The film’s style is plain and straightforward, with few quips and puns, and runs at a brisk pace. Blofeld’s numerous henchmen fall afoul of various disasters during the film’s two ski chases including one man’s unfortunate encounter with a snow plough. The film’s winter setting gives it a particular ambience, in contrast to other James Bond films where the action takes place in tropical environments or glamorous cities around the planet. The quality of acting varies throughout the film – Lazenby’s inexperience is obvious though he acquits himself very well in the tough fight scenes (and performed most of his stunts as well) – while Rigg and Savalas, who had previously worked together on another film “The Assassination Bureau”, do good work as their respective characters, Savalas in particular playing a vicious and vindictive Blofeld.
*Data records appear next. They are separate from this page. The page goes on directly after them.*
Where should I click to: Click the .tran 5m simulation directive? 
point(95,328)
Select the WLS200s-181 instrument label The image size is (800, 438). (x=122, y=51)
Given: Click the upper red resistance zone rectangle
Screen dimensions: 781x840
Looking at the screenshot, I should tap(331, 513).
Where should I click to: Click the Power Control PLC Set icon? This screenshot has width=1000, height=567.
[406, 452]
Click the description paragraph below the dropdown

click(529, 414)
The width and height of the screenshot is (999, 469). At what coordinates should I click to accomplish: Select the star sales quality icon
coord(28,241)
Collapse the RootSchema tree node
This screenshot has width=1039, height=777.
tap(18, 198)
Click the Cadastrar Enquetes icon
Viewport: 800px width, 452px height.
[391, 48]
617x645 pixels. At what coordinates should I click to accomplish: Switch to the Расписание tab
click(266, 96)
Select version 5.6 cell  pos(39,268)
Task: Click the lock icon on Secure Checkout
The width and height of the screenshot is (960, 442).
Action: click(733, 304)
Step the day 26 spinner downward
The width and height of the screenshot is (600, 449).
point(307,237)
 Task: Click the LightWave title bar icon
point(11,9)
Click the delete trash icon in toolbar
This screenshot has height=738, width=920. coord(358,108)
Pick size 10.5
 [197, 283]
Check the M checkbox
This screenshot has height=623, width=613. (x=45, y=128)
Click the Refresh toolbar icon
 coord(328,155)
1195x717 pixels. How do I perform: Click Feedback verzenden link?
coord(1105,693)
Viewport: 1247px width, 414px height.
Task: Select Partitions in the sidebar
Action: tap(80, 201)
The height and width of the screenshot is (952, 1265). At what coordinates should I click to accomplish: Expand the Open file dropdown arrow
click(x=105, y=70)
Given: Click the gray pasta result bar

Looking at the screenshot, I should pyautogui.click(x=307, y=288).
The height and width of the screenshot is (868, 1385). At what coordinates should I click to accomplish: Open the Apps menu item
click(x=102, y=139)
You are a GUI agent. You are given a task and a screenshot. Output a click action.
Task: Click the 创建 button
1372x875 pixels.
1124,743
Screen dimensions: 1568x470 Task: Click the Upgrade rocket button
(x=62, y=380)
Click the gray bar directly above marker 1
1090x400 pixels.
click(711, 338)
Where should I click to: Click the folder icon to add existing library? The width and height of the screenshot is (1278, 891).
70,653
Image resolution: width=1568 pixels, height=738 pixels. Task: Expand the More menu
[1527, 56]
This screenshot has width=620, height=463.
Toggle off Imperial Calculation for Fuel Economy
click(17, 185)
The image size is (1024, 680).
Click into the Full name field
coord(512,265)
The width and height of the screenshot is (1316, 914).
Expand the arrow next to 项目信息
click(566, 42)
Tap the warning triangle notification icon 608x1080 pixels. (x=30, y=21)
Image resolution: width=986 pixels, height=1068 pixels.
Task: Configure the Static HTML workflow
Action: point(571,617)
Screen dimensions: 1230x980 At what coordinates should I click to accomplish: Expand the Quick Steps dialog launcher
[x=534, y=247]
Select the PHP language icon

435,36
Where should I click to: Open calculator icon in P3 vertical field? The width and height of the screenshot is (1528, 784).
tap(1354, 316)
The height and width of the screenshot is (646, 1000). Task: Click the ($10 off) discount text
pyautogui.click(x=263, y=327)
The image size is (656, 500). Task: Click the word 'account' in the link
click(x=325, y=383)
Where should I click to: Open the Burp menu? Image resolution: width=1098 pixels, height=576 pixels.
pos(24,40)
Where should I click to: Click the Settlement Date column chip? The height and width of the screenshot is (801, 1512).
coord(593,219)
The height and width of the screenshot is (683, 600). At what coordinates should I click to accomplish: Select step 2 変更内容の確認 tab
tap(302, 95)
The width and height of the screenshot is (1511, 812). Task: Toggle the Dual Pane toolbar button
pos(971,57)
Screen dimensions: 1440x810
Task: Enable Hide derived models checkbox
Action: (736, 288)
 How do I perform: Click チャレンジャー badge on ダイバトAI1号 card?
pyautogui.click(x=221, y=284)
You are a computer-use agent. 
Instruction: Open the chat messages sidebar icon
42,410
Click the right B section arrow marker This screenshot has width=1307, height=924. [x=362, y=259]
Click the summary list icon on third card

After the action of the ski chases, the rally car championship in which Tracy and Blofeld bump off all their competitors, and the action thriller invasion that destroys Piz Gloria, the film has two endings, one happy, one unhappy in which Lazenby finally redeems himself as an actor when Bond is forced to confront what Blofeld and Bunt have done to Tracy and their future life together. Bond is forced to admit that he can never really leave MI6 and the life of an undercover agent, because in carrying out his assignments for MI6, he has made numerous enemies and set off in motion a series of actions that come back to bite him, no matter that his actions originally saved the world, or at least Britain’s political establishment on which his salary and life-style depend. After “OHMSS”, subsequent James Bond films for the next three decades portray the spy following a devil-may-care and rather dissolute life bedding women and discarding them as he carries out his assignments with brutal efficiency, as though embodying something of Tracy’s former unstable life and Blofeld’s psychopathic nature, for the benefit of his employer which has Bond firmly back in the fold.

In an age where chemical and biological weapons are now looming large in global popular culture – particularly at this time of review, with a virulent coronavirus strain wreaking havoc and devastation through Europe and North America, destroying the European Union and all it supposedly stood for, and threatening perhaps also to finish off NATO and the global financial industry – this film regains a sharp relevance for current Western audiences. The hypnosis of unwitting young women to act as agents, perhaps to assassinate world leaders, in an age of CIA-sponsored mind manipulation and torture, followed by rumours of current terrorist organisations such as ISIS using drugs such as Captagon to modify jihadists’ behaviour and turn them into brutal killing machines, should also be significant to modern audiences.

A straightforward filming approach, a good cast playing complex characters with complicated motivations, sub-plots that still have the potential to surprise modern audiences … “OHMSS” turns out to be an excellent sleeper in the James Bond movie series.